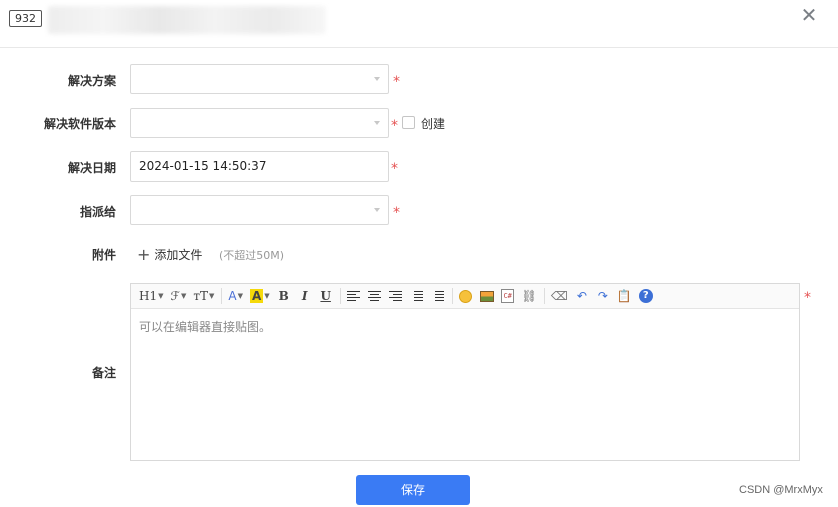  What do you see at coordinates (624, 296) in the screenshot?
I see `paste-icon: 📋` at bounding box center [624, 296].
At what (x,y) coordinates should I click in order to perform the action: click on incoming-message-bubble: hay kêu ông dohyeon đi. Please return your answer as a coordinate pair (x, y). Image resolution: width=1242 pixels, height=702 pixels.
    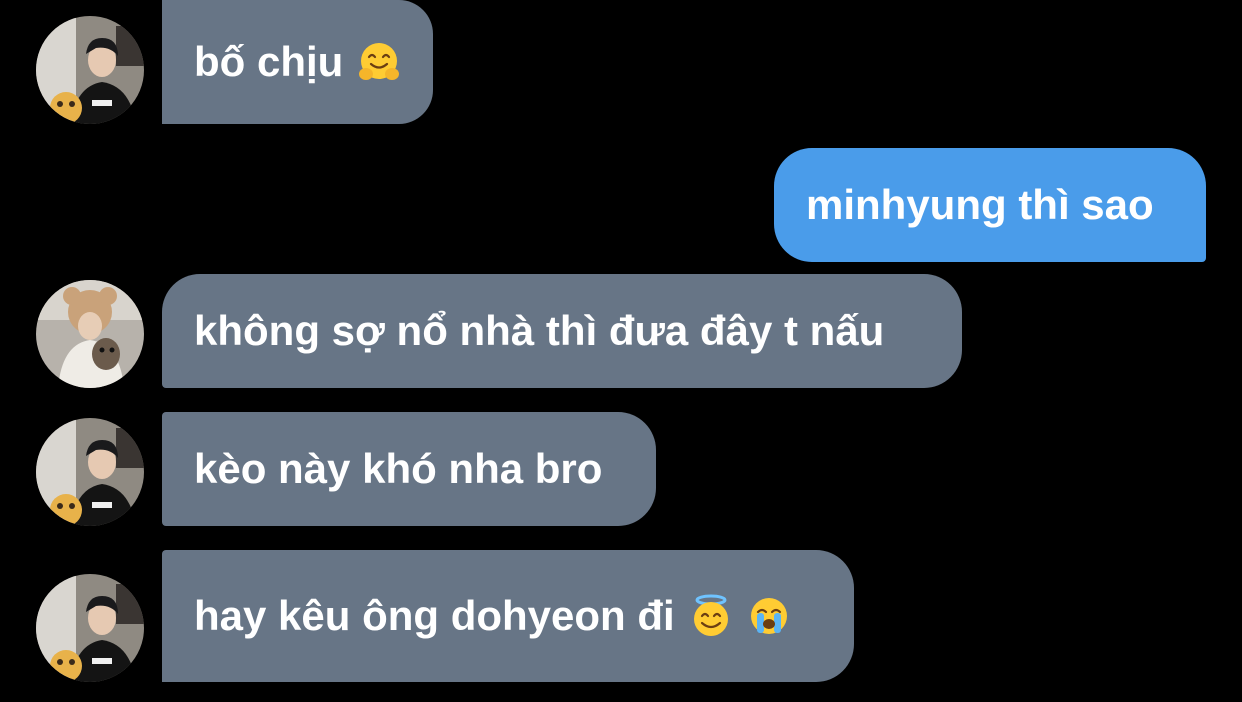
    Looking at the image, I should click on (508, 616).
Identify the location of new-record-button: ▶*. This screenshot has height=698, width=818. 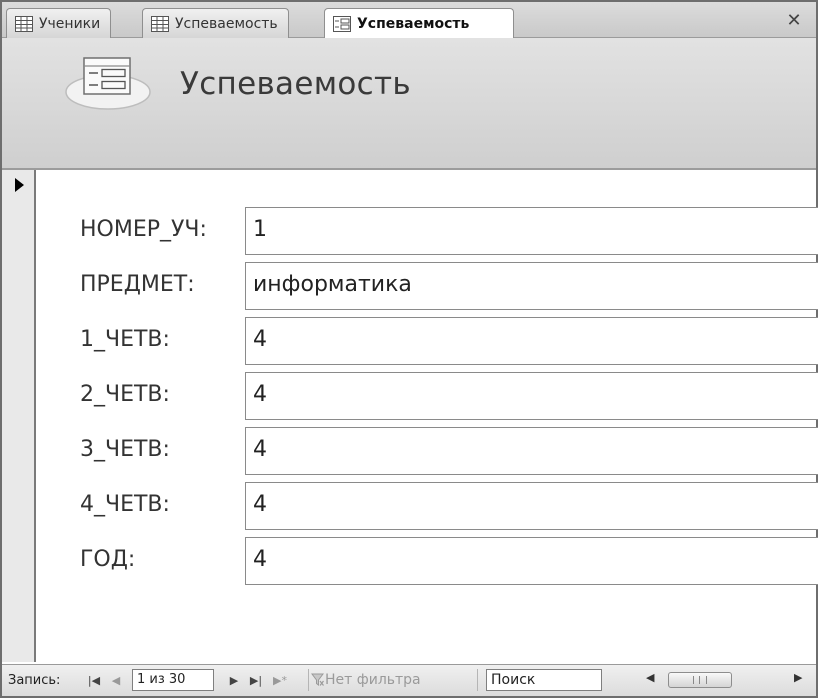
(280, 681).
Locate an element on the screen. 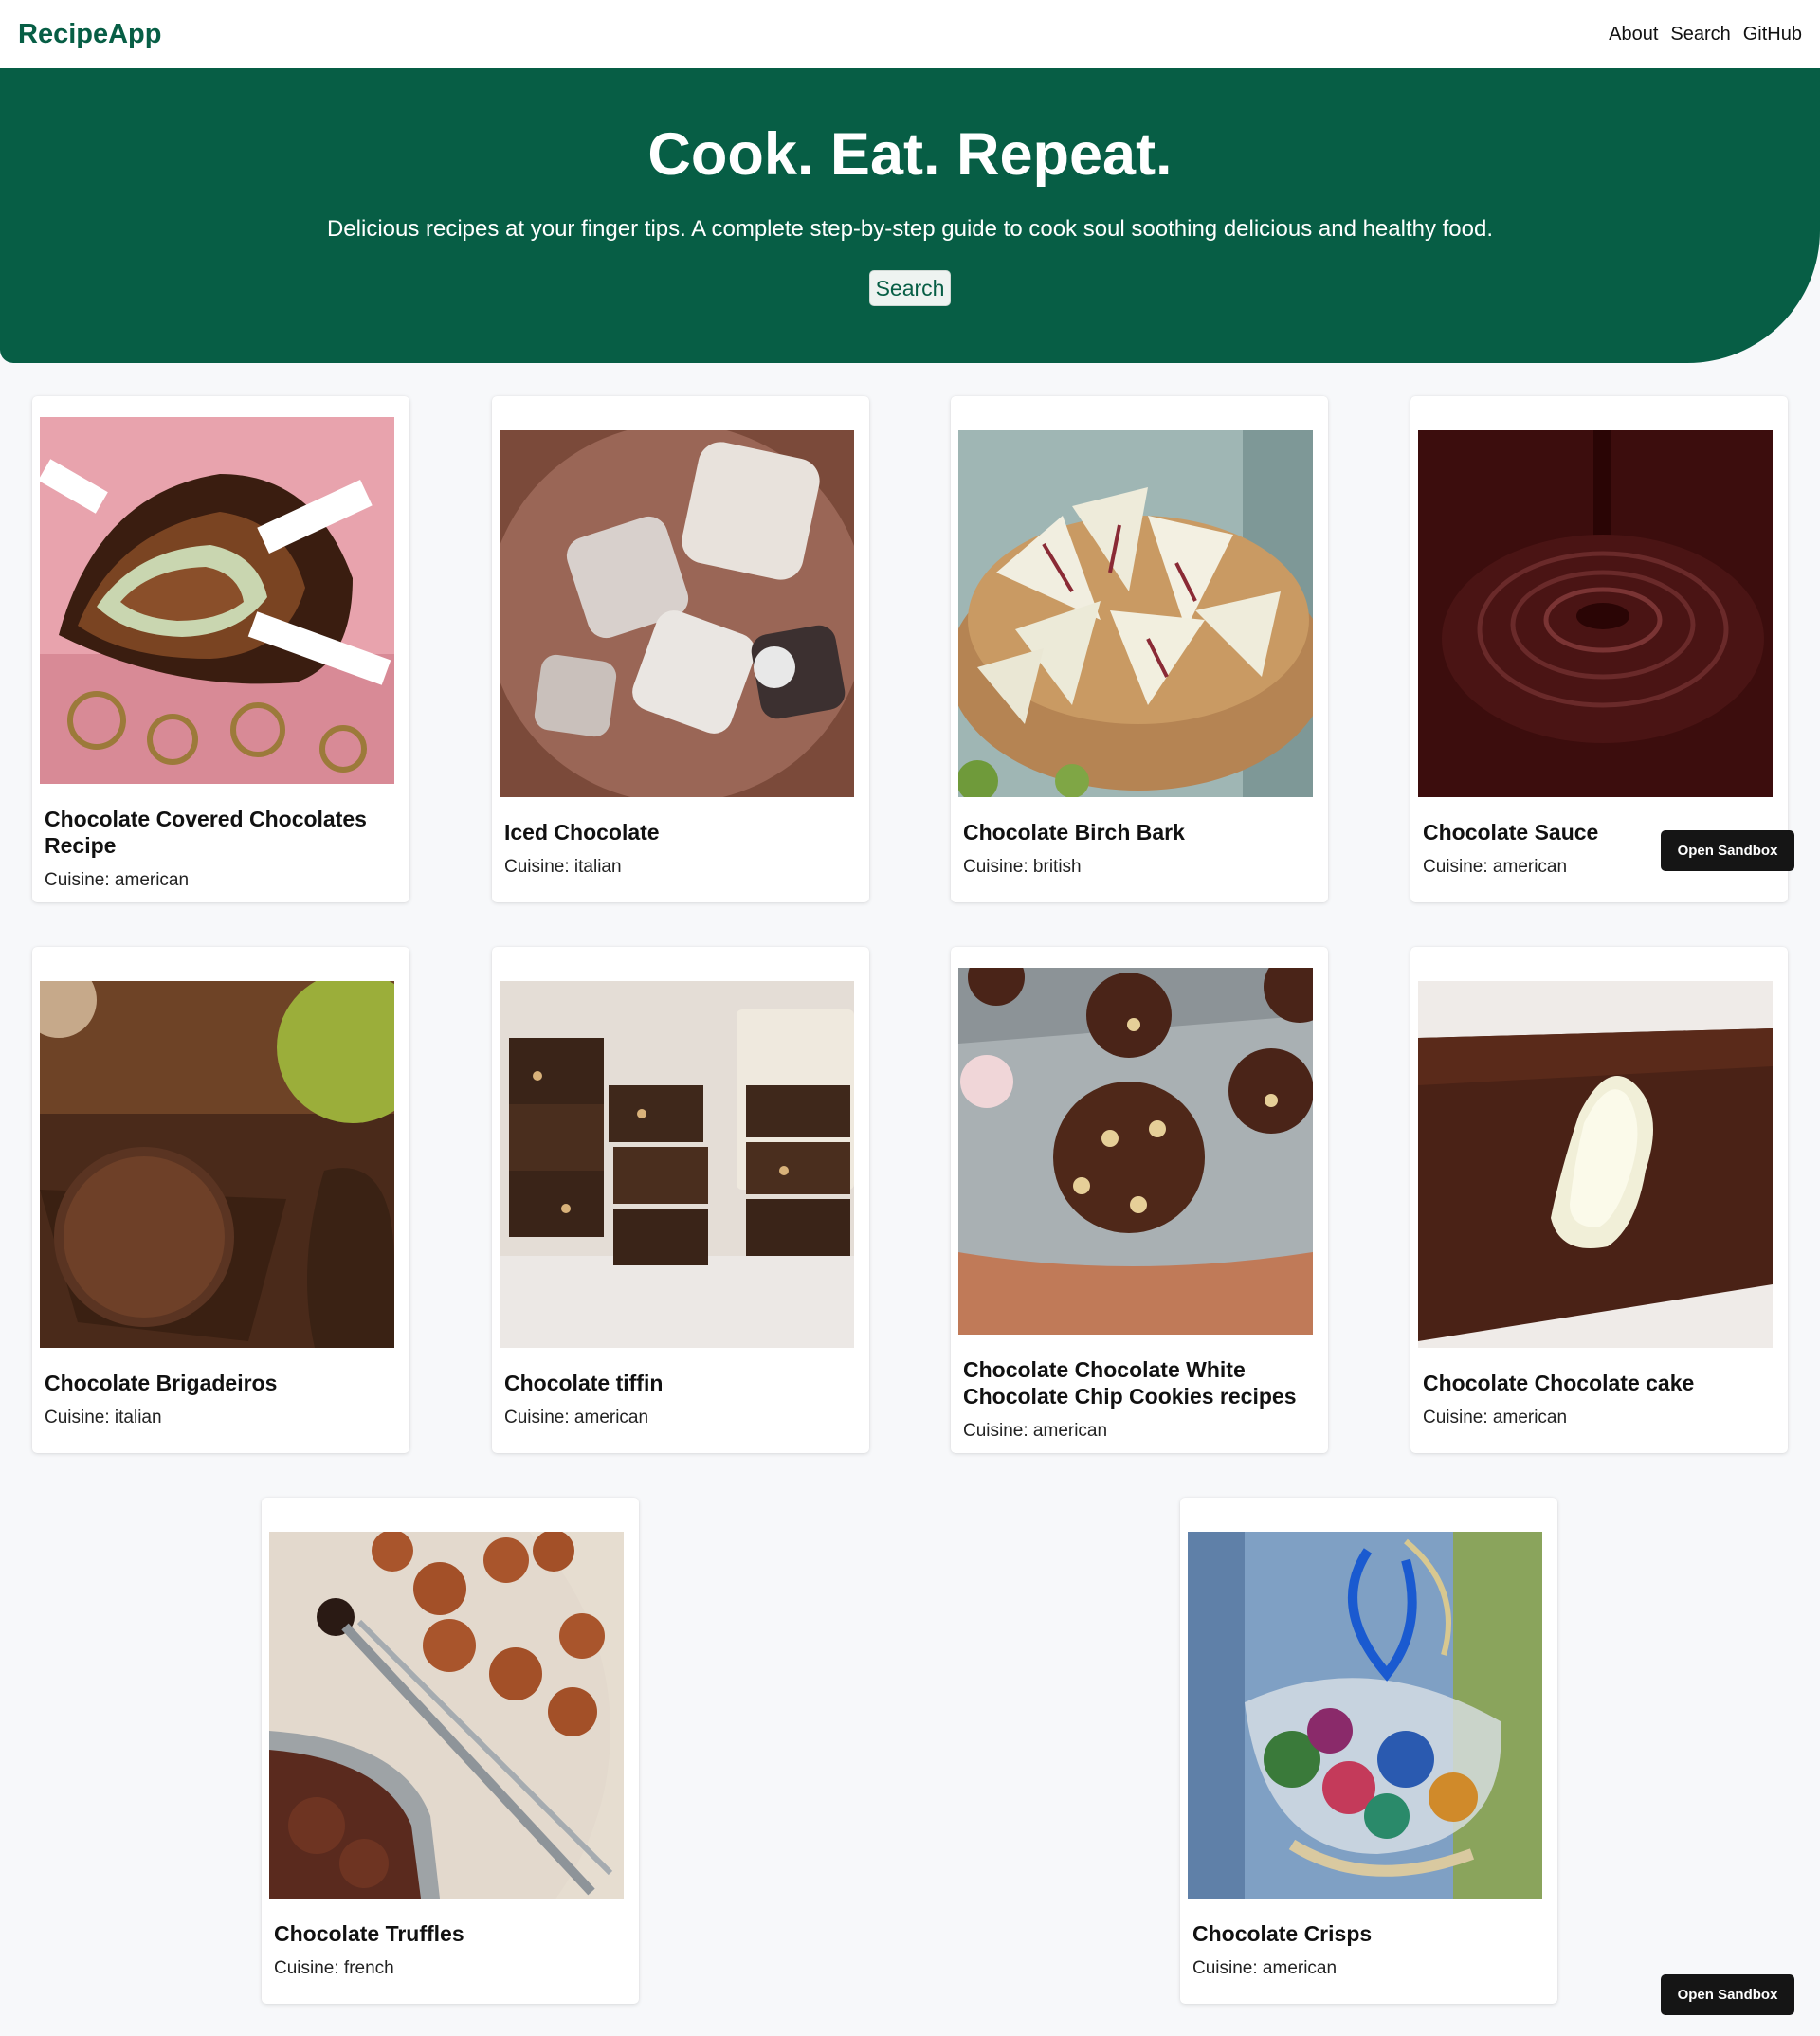  recipe-card: Chocolate Brigadeiros Cuisine: italian is located at coordinates (221, 1200).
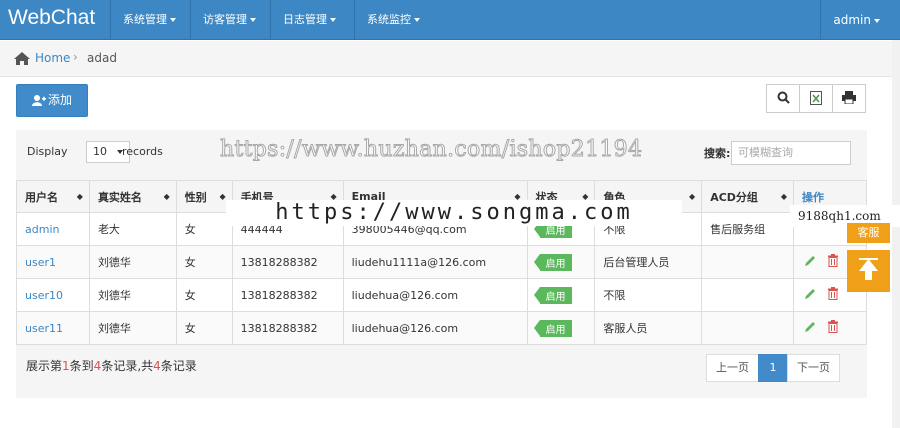 This screenshot has width=900, height=428. I want to click on user-menu: admin, so click(850, 20).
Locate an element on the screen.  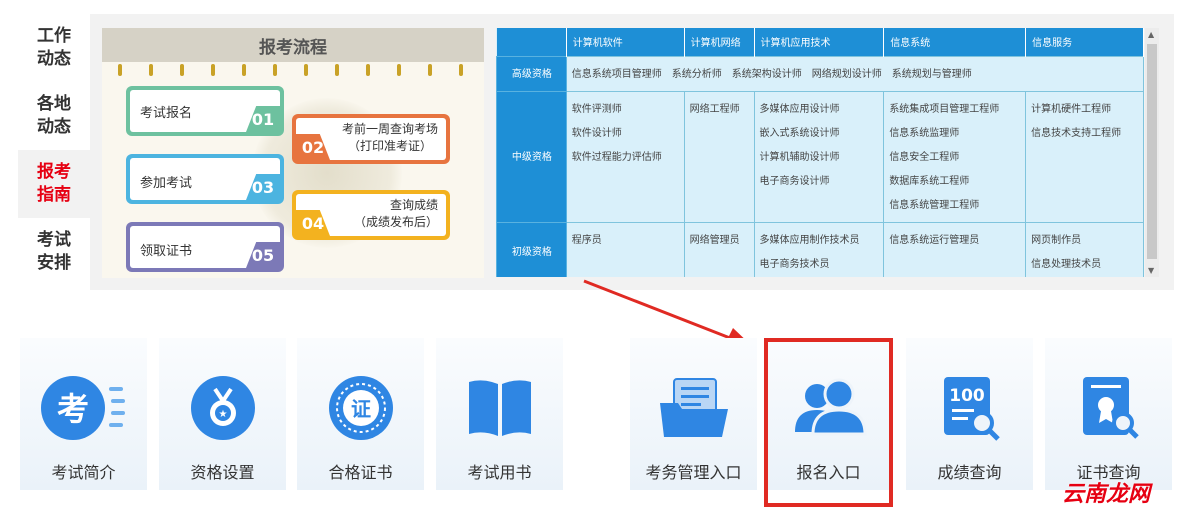
watermark-part2: 龙网 is located at coordinates (1128, 494).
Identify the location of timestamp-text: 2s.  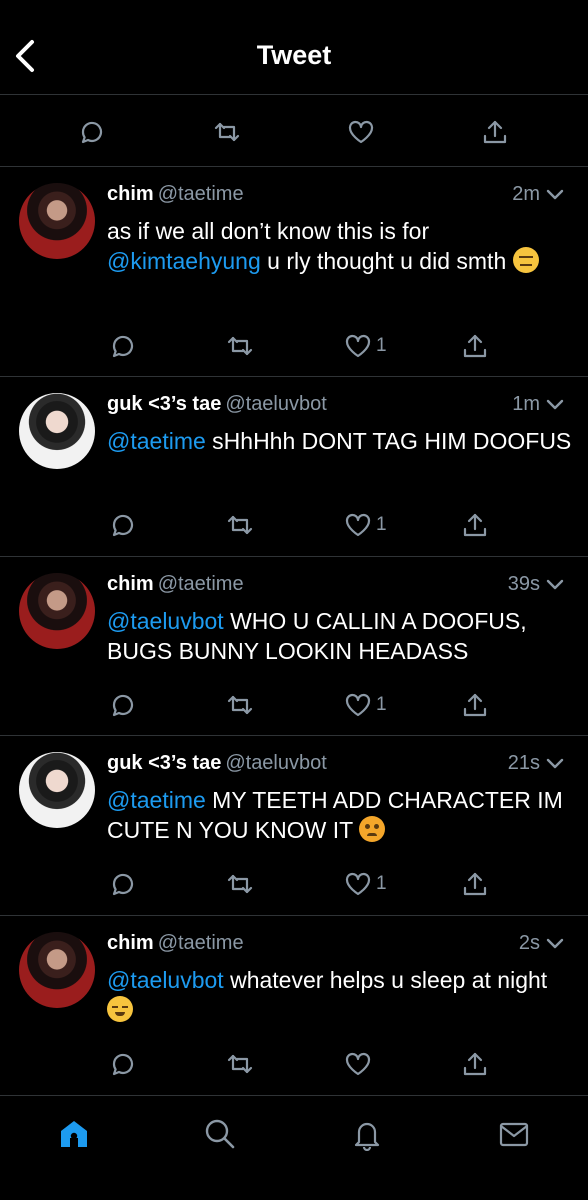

——————

#### Activity:
Please rewrite the entries from the line with "At what (x,y)" up to and including the line with "Looking at the", substituting "Screenshot size" for "Image resolution" and changing nothing else. Leave the pictures out.

#### Output of the task:
At what (x,y) coordinates should I click in order to perform the action: click on incoming-message-bubble: hay kêu ông dohyeon đi. Please return your answer as a coordinate pair (x, y). Screenshot size: width=1242 pixels, height=702 pixels.
    Looking at the image, I should click on (508, 616).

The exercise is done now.